UK-based advisory firm GP Bullhound published its digital report about digital coins and tokens titled “Token Frenzy.” In the publication, the firm predicted that cryptos are set to face “a heavy correction” reaching as high as 90 percent in the following year.
The report stated that only a few crypto-related companies would survive should a correction materialize. However, the mass-obliteration will clear the market of useless tokens and cryptos. The report also said that the small number of survivors would experience growth previously unheard of.
GP Bullhound said:
“While this correction will be critical to cutting through the hype, its lack of impact will create new phenomena that we have never seen in any previous bubble burst.
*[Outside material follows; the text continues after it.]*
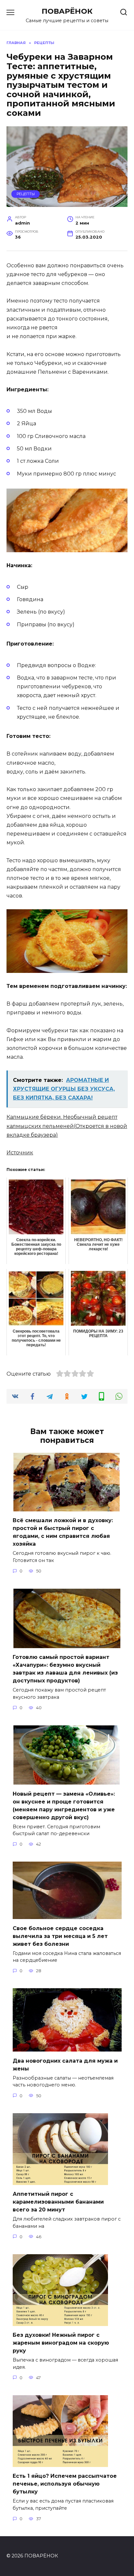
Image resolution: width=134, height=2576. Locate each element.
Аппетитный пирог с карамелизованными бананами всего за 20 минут (58, 2202)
Nonetheless, once this ‘crypto-winter’ passes, the growth dynamics for the precious few survivors will be unprecedented.”
One look at the crypto market suggests that the predictions both Rogers and GP Bullhound made might become reality.
In late 2017 to early 2018, the crypto scene experienced a boom after the overall market exploded to as much as US$800 billion in market cap. Seven months later, almost all of the crypto coins are faltering. The overall scene shed more than a quarter of its value, losing around US$600 billion in just half a year.
Bitcoin dropped from almost reaching US$20,000 in January to currently trading US$6,299.37 against the US dollar. Ethereum (ETH), the second largest crypto, suffered losses after depreciating from US$1389.18 to today’s price at US$290.47. Meanwhile, Bitcoin Cash (BCH) fell to US$524.75 from its peak value at US$4,091.70 eight months ago.